The Cervantes Theater (Teatro Cervantes) is located in the Mexican city of Guanajuato. The building is of stone in the colonial style, designed by José Martínez Cossio and inaugurated in 1979. It is a venue of the Festival Internacional Cervantino, but also holds other events during the rest of the year.

== Description ==
The theater is a rectangular stone building in colonial style, and includes a large wooden double door on its facade. In front of the building is the Plaza Allende, which contains statues of Don Quijote and Sancho Panza on horseback. Inside, it has a capacity of 430 and a statue of writer Miguel de Cervantes Saavedra.

== History ==
The theater was designed by architect José Martínez Cossio and inaugurated on September 1, 1979. The first event held at the venue was a concert by pianist Guadalupe Parrondo. Previously, it was the site of the movie theater Cine Colonial, and the land once belonged to a hacienda dedicated to the smelting of metals.
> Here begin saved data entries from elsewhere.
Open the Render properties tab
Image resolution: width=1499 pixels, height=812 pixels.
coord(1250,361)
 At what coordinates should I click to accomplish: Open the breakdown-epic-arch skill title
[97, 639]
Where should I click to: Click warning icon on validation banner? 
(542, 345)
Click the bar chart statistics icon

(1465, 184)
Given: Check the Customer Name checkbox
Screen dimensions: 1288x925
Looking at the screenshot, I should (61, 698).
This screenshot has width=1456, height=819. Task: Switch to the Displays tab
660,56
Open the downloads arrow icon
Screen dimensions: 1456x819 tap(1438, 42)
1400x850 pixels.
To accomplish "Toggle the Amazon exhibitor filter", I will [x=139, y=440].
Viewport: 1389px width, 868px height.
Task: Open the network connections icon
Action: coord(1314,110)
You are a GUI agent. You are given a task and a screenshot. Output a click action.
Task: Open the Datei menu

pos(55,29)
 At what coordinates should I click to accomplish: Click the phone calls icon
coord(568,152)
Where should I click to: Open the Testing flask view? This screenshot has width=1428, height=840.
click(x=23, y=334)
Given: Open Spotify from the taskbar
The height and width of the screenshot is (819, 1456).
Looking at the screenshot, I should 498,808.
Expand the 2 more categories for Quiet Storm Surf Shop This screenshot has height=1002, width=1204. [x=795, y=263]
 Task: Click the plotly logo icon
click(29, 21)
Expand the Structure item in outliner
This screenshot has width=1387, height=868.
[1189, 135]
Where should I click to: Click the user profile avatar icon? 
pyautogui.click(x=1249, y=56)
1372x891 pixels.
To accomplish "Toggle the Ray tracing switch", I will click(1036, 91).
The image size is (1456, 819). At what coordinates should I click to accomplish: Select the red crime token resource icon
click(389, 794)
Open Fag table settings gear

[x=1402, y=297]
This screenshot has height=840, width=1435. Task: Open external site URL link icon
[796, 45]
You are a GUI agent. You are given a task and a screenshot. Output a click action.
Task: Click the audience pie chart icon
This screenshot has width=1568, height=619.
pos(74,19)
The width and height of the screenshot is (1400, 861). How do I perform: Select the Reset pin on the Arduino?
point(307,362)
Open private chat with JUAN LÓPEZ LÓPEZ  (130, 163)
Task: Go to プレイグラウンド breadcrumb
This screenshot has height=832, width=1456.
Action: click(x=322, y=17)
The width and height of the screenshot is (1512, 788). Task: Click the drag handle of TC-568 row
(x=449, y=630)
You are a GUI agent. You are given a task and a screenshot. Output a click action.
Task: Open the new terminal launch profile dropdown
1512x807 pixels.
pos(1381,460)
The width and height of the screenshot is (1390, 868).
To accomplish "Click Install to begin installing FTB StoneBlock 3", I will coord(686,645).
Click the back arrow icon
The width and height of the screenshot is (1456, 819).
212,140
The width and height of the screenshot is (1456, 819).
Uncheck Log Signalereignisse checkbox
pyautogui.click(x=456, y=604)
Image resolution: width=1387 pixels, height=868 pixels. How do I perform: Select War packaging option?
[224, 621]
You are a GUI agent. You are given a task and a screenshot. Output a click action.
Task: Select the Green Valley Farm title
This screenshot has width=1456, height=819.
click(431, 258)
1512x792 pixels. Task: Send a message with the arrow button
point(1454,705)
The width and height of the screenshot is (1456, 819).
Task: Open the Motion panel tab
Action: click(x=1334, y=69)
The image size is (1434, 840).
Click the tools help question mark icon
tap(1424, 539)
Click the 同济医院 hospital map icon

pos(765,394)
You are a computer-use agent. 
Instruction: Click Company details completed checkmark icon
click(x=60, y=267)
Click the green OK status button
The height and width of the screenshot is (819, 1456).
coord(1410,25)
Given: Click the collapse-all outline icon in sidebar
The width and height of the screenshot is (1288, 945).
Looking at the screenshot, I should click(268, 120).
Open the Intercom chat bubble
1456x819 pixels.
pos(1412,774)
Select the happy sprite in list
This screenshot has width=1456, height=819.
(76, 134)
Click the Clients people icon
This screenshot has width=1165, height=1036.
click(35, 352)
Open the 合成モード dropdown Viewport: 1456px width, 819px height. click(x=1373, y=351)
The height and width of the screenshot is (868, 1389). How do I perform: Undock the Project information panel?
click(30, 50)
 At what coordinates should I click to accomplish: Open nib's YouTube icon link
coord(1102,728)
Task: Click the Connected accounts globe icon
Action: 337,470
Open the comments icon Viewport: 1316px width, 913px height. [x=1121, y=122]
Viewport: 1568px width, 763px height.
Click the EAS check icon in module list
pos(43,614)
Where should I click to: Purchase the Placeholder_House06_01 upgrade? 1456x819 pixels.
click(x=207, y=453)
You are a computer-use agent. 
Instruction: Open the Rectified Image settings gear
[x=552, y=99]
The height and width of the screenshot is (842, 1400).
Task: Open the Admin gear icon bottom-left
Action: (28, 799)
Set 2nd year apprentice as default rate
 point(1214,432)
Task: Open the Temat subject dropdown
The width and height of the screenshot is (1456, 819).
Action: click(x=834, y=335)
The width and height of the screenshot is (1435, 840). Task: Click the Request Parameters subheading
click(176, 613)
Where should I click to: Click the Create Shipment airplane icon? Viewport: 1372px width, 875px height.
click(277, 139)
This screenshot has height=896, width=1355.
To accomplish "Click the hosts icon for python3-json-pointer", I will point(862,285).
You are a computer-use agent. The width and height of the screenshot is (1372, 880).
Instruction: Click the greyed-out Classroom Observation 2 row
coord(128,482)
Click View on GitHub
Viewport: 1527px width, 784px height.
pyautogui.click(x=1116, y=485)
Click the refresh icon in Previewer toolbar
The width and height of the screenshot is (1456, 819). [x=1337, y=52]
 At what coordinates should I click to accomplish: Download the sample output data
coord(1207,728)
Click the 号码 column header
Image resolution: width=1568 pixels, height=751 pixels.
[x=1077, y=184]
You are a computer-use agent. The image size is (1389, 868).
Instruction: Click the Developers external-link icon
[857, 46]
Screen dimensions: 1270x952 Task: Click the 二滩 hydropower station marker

On the fortieth anniversary of the Festival Cervantino, a time capsule was interred at the base of the Quijote and Sancho statues, which included a book documenting the first four decades of the event as well as photographs, letters and more.

== Function ==
The venue is primarily for the Festival Internacional Cervantino, with less-regular events during the rest of the year. These include the Festival de Titerías (puppets) and Andar de Paella, organized by the Universidad Santa Fe as part of a week-long city gastronomy festival. The theatre has hosted plays, operas, concerts, dances, shows for children, festivals, film events, and state and local political events.